SEZIONE TESTO:
######

L’intelligenza artificiale non ragiona da sola, può dare una risposta testuale, ma siamo lontano dall’argument mining, Ben Harris

“Le versioni cinematografiche dell’IA come minaccia per gli umani tendono a ruotare attorno a un momento in cui l’IA prende coscienza di sé e delle sue potenzialità, sviluppando una reazione autodifensiva contro l’umanità che cerca di spegnerla. Tuttavia, non credo che l’IA abbia ancora una comprensione esistenziale della sua stessa natura”, spiega Ben Harris, professore allo Stadler College di Boston, Massachusetts, con un background in ingegneria e apprendimento automatico. “Probabilmente potrebbe rispondere testualmente, sì, io sono un sistema, un sistema di IA, ma ciò non implica ancora una reazione autodifensiva naturale come quella degli esseri umani. Quindi, penso che esista ancora un divario ontologico, anche con quella che chiamiamo intelligenza artificiale generalizzata o AGI, ovvero sistemi capaci di pensare e ragionare autonomamente. Ritengo che questo sia ancora un campo di ricerca aperto, soprattutto nell’argomentazione automatica. Puoi presentare un testo a un motore e chiedergli se sia un buon argomento, ma la macchina ha ancora difficoltà a determinare una risposta netta.

Noi umani, invece, leggiamo e giudichiamo facilmente: ‘Oh, questo è un argomento terribile’ oppure ‘Questo è un argomento convincente’. Rifletto molto su questo divario, che per me rappresenta uno dei maggiori ostacoli tra l’IA odierna e qualsiasi preoccupazione esistenziale reale.

Nel campo matematico, affrontiamo domande come il famoso “problema dell’arresto” nell’informatica, ormai riconosciuto come irrisolvibile per un sistema informatico. In sostanza, il calcolo non è un affare finito, non solo non lo è, ma probabilmente non lo sarà mai. I matematici hanno scoperto che ci sono questioni fondamentalmente inconoscibili anche nel campo del calcolo, e simili interrogativi emergeranno nella crescita dell’IA, vincolata alla propria ontologia. È limitata dalle stesse leggi che vincolano tutti i sistemi digitali fisici, come la velocità di elaborazione e il surriscaldamento, oltre che dall’ingegnosità umana, che è limitata e finita. Faccio fatica a immaginare un sistema che, spontaneamente, possa superare questi limiti.

######

INFORMAZIONI ESTRATTE:

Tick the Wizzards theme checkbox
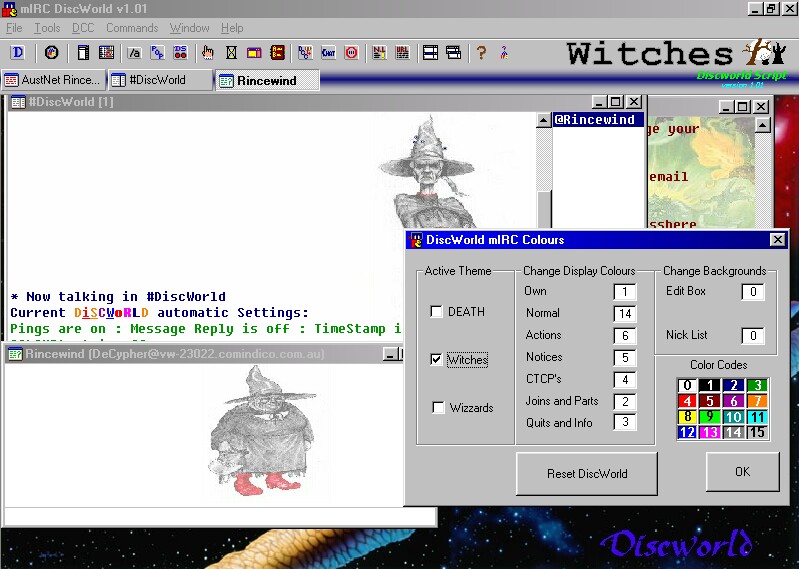This screenshot has width=799, height=569. 436,408
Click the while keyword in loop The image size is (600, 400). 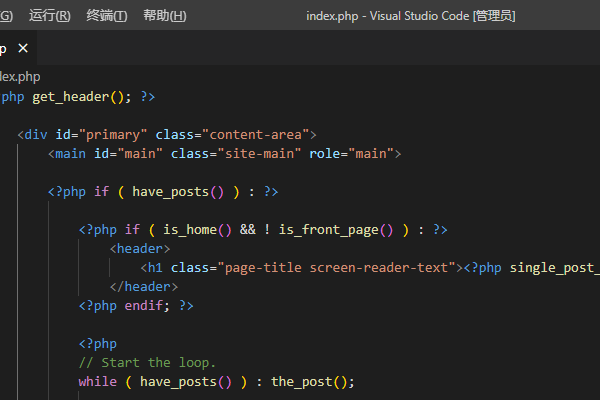click(98, 381)
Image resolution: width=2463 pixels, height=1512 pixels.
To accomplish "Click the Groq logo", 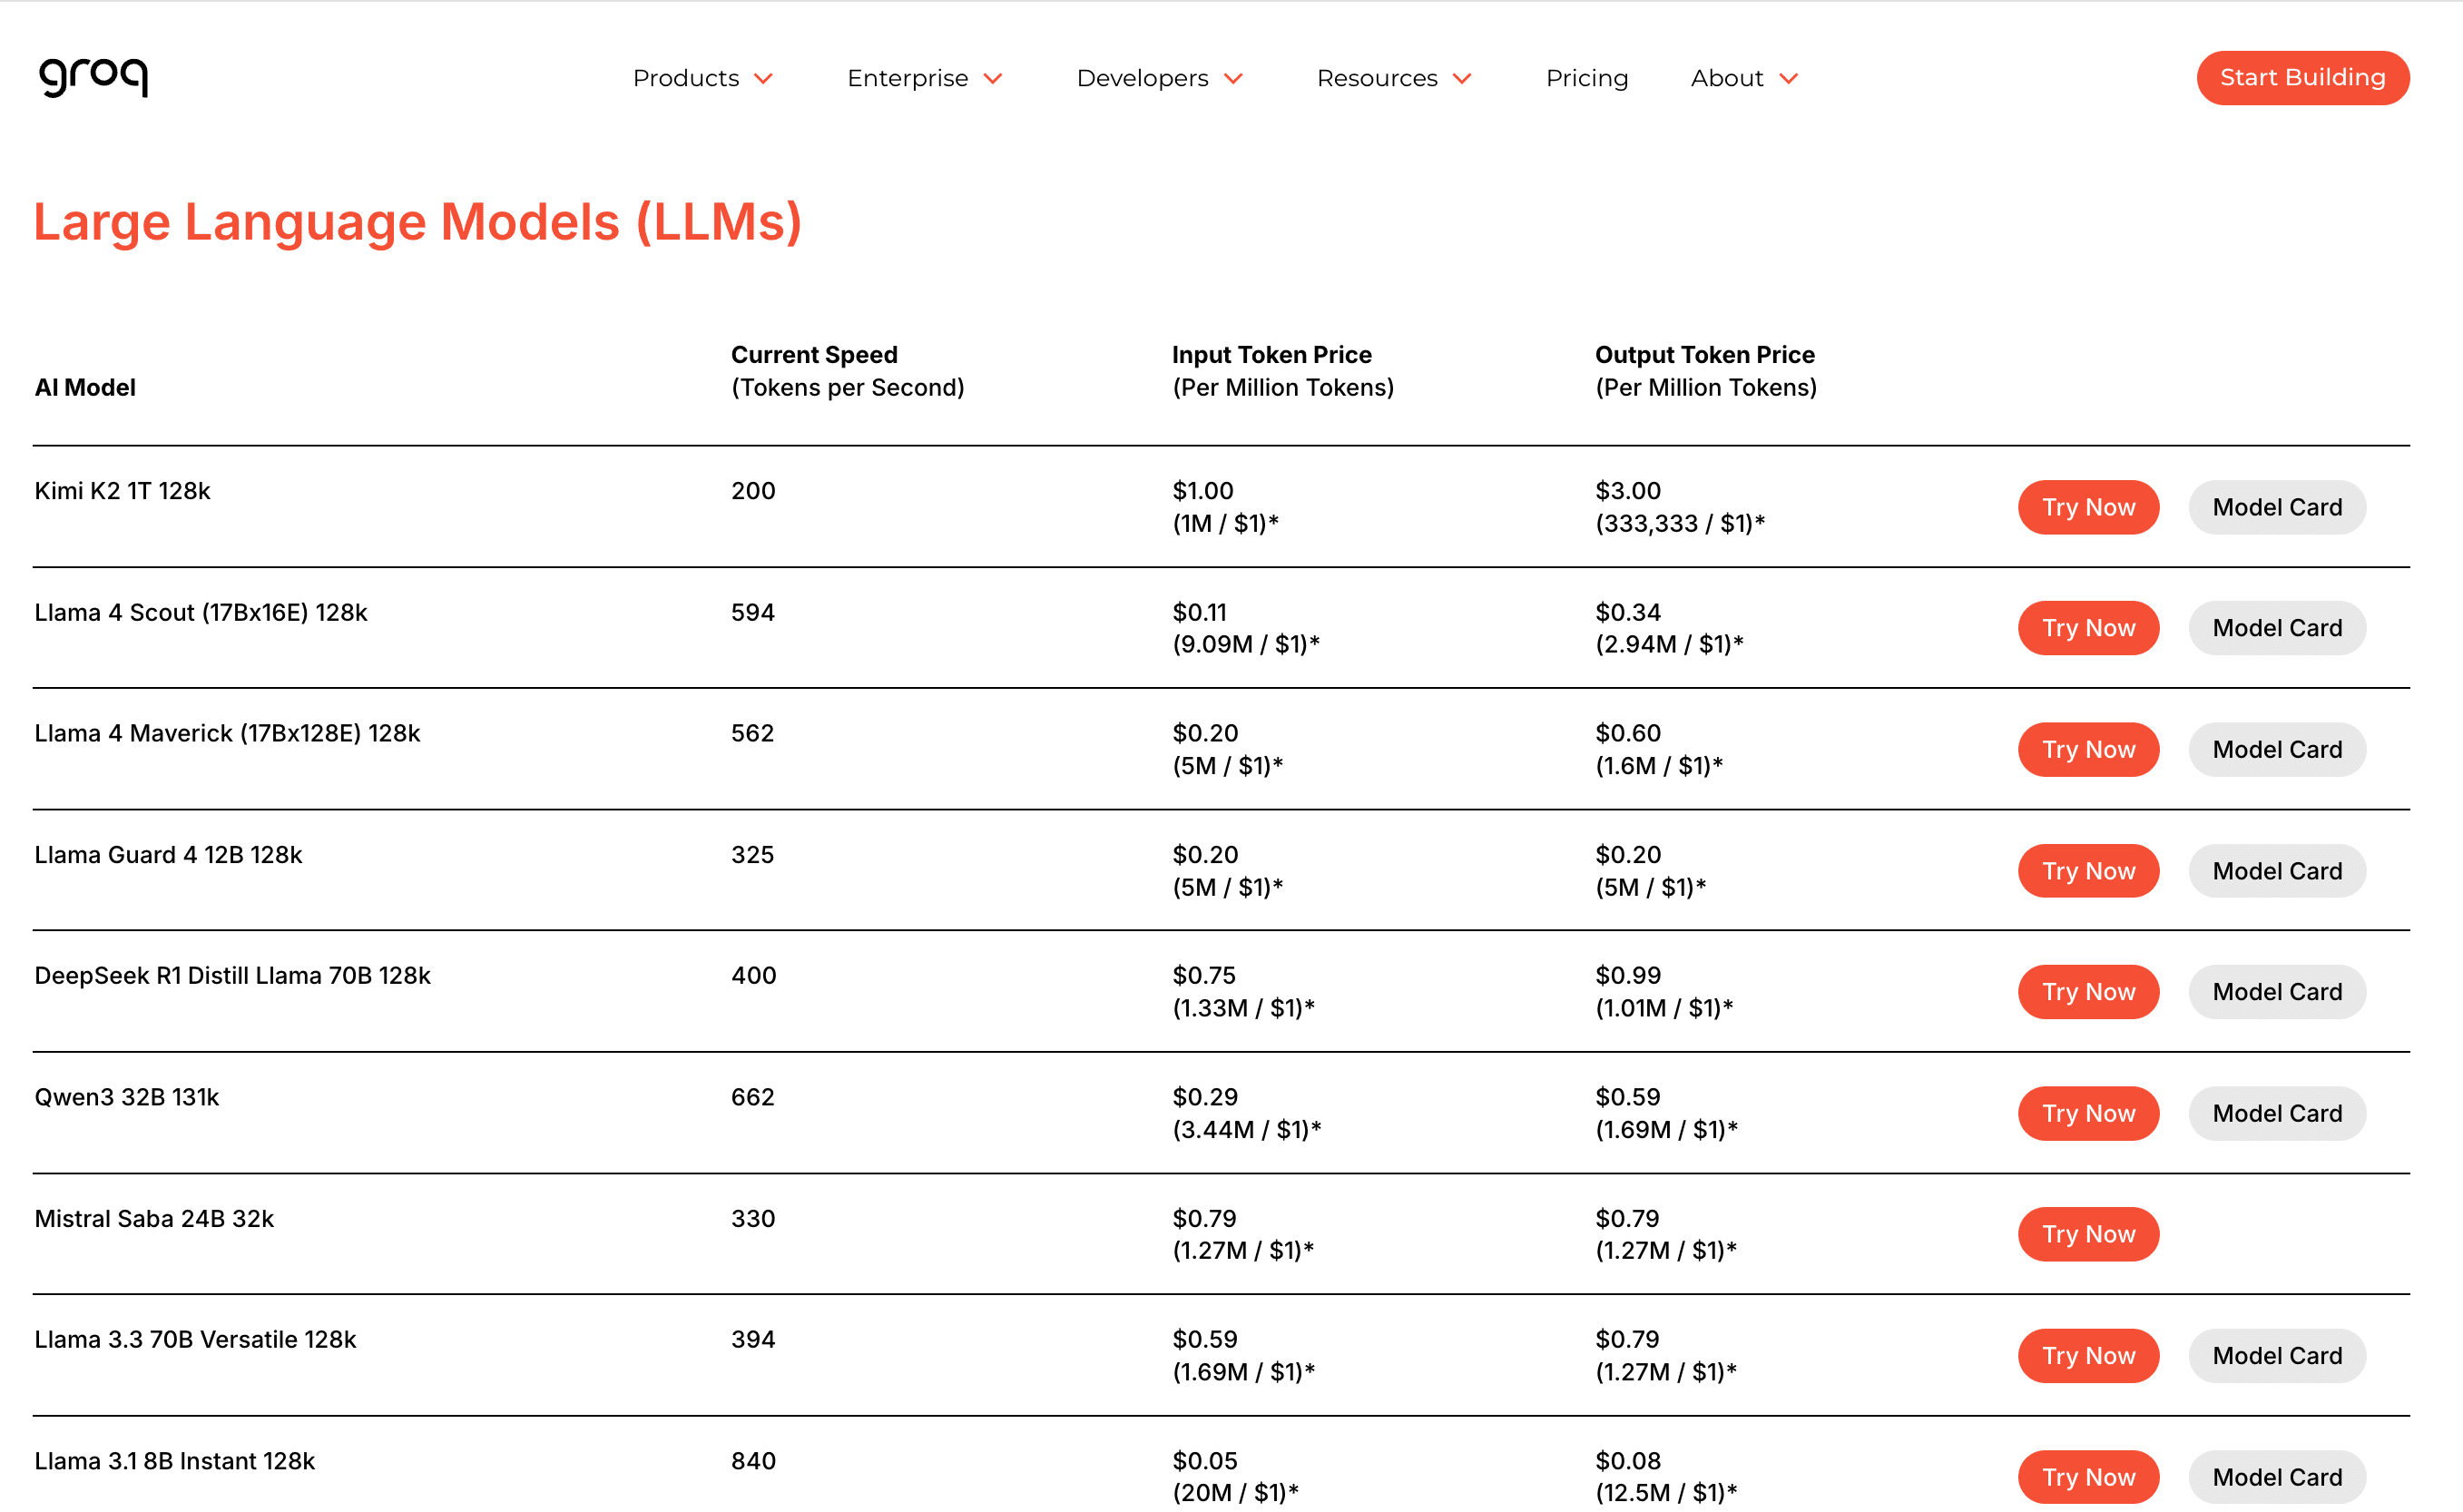I will pos(93,76).
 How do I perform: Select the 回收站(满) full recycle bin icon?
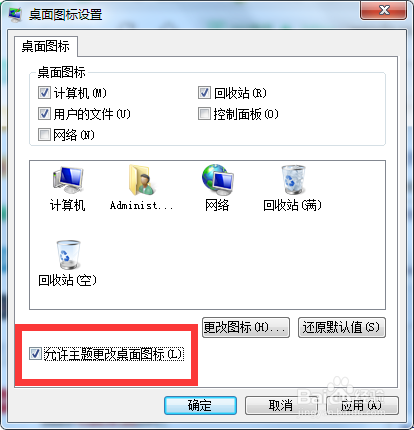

######

COMPITI DA SVOLGERE:
1) Trascrivi il passo del testo sull'intelligenza artificiale che si apre con le parole contenenti "Noi umani, invece, leggiamo" e si chiude con "preoccupazione esistenziale reale.".
2) Per favore, prosegui il testo sull'intelligenza artificiale a partire dall'ultima frase riportata.

SEZIONE RISPOSTE:
1)
Noi umani, invece, leggiamo e giudichiamo facilmente: ‘Oh, questo è un argomento terribile’ oppure ‘Questo è un argomento convincente’. Rifletto molto su questo divario, che per me rappresenta uno dei maggiori ostacoli tra l’IA odierna e qualsiasi preoccupazione esistenziale reale.

2)
L’intelligenza artificiale non fornirà mai una cognizione simile a quella umana. Ad esempio, i principali casi d’uso delle reti neurali nell’apprendimento automatico sono la classificazione e la regressione. La classificazione consente a un sistema di riconoscere e identificare un oggetto, mentre la regressione crea relazioni tra quantità, permettendo di fare previsioni in-sample. Questi sono i fondamenti dei modelli di apprendimento automatico e dei trasformatori su cui si basano gli LLM. Tuttavia, ritengo che siamo ancora molto lontani dalla funzionalità del cervello umano. Probabilmente ci saranno interruzioni o discontinuità nel progresso, e alcune di queste potrebbero persino bloccare il nostro cammino. Potremmo arrivare solo fino a un certo punto con l’IA e non oltre.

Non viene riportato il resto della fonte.